ST. LOUIS, Mo. ( – The weather in St. Louis is just plain hot and it is about to get hotter during the second half of the week and into the weekend, so what do the rising temperatures have to do with corn sweat?

According to Wes Browning of the National Weather Service, the heat dome, or mass of hot air hanging over the Midwest, is only part of the extreme temperatures facing St. Louisans in the coming days.

Most people who live or visit St.

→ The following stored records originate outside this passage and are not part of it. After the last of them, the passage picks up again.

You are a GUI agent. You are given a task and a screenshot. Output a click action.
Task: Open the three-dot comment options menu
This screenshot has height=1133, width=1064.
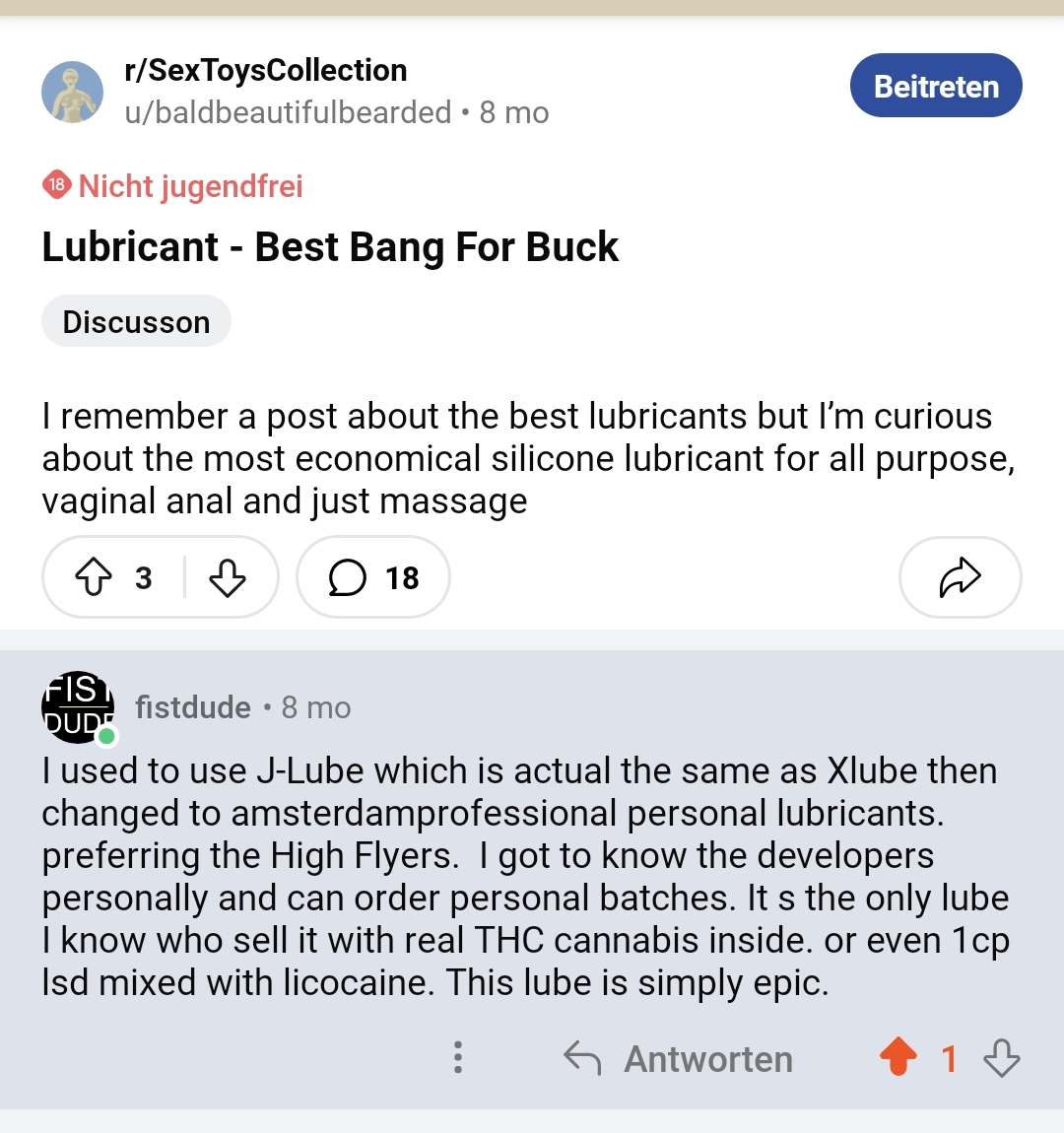coord(457,1057)
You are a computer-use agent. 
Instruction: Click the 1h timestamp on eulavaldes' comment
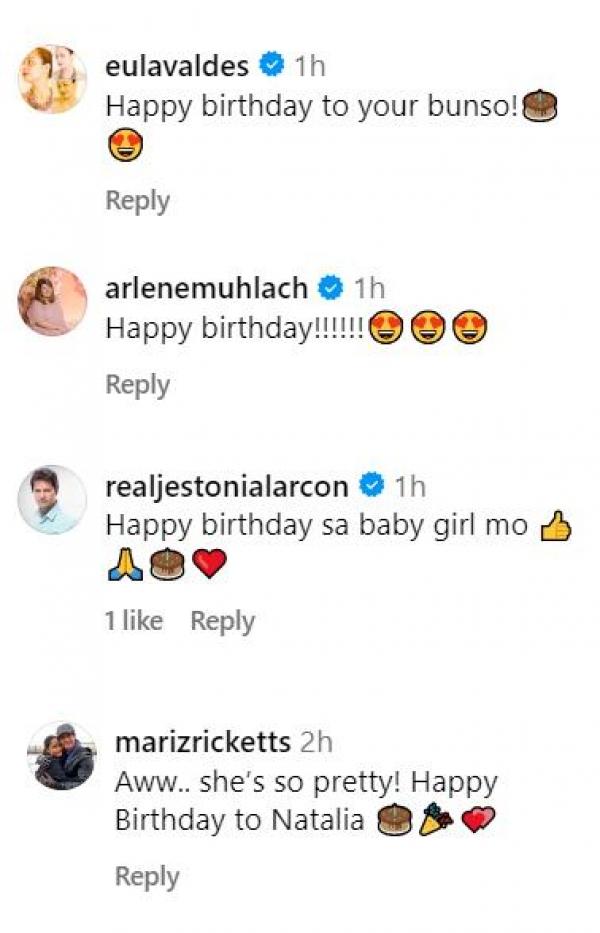coord(310,66)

Louis in the heat of the summer will say it is not the temperature itself that makes the weather miserable, it is the humidity.

As temperatures rise above 70 degrees, so does the dew point, or amount of moisture in the air.  The higher the dew point, the higher the humidity.

“You get these cornfields they’re putting out gigantic amounts of moisture and that tends to mix over large areas…covering states…where the dew points may be in the upper 70’s and in surrounding areas may be in the low 70’s,” said Browning.

Rainfall may soak into the ground, but the corn plants are like a straw and will suck up any new moisture in the ground and release it right back into the air.

“The moisture comes out of the plants, continuously…at this time of year…corn is growing extremely vigorously and it’s putting out huge amounts of water and that actually raises the surface dew point over large portions of the Midwest.”

The healthier the crop, the more moisture that is released into the air, and therefore, the higher humidity level.